Pothole magic

Why Winnipeg’s potholes come from climate change and poor city planning

Every spring, Winnipeg enters its annual “pothole season,” when crumbling roads spread chaos from main routes to side streets, frustrating drivers, Manitoba Public Insurance (MPI) and city officials alike. 

This recurring “pothole magic” stems from a devilish trio — heavy car use, climate change and sprawling development — leaving rising repair costs and unsafe roads in its wake.

Freeze-thaw cycles fuel Winnipeg’s potholes each season. Melting snow seeps into pavement cracks, and when temperatures drop, the sub-base expands, putting pressure on the pavement until it fails, creating new potholes overnight. Mix in heavy traffic and poor pavement, and you’ve added a key ingredient to the pothole magic recipe.

This unwelcome phenomenon spares no corner of the city, from Downtown and North Kildonan to Sage Creek and Waverley West.

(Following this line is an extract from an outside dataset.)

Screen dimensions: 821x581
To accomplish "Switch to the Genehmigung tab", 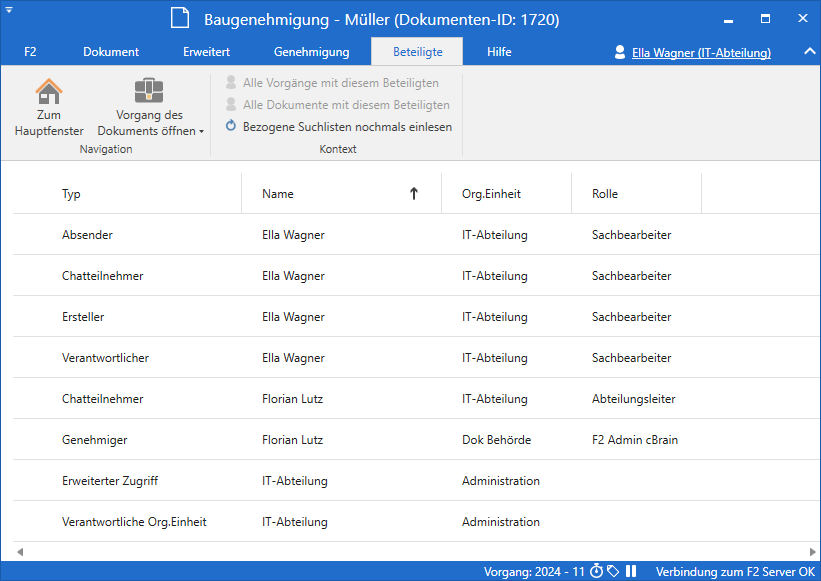I will tap(312, 52).
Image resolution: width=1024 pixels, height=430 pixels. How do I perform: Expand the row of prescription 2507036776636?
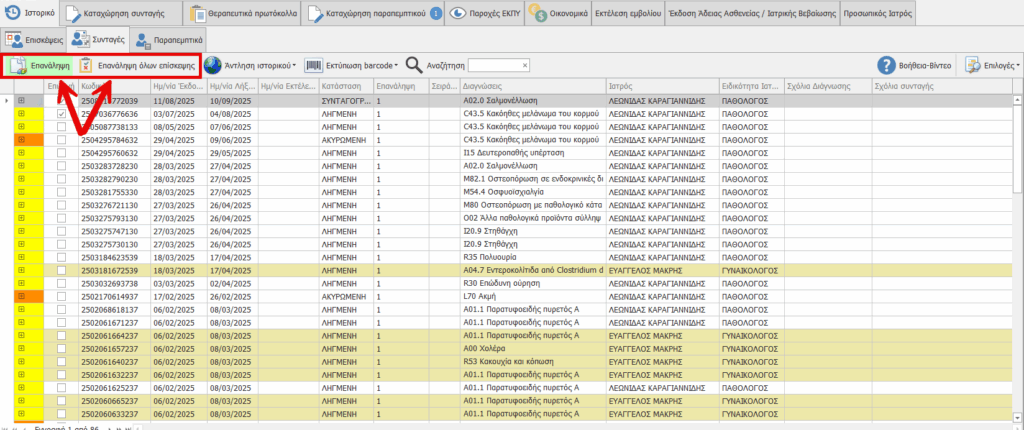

Pothole magic has become the city’s Achilles’ heel. In early 2024, Winnipeg filled more than 70,000 potholes within three months. In roughly this same period, MPI logged 1,466 pothole-related claims, up from 379 the year prior, citing the winter’s extensive freeze-thaw cycles. By 2025, those numbers dropped slightly to 45,247 potholes and 682 claims.

Climate change worsens conditions. The Narwhal in 2022 reported that warmer, wetter winters across the Prairies will put additional strain on cities struggling to maintain aging infrastructure. More frequent freeze-thaw cycles on a warming planet will increase these challenges. Roads in older neighbourhoods, already nearing the end of their lifespans, will deteriorate more quickly, further raising maintenance costs.

Urban sprawl also contributes to the problem. Low-density development stretches Winnipeg’s road network — and its budget — thin. U of M engineering professor Ahmed Shalaby told CBC News that many of Winnipeg’s roads were built 40-60 years ago, making them more vulnerable to cracks. Writer Michel Durand-Wood also told CBC that the city has more roads than it can afford to repair. This adds to the recipe of endless potholes, accelerating pothole magic.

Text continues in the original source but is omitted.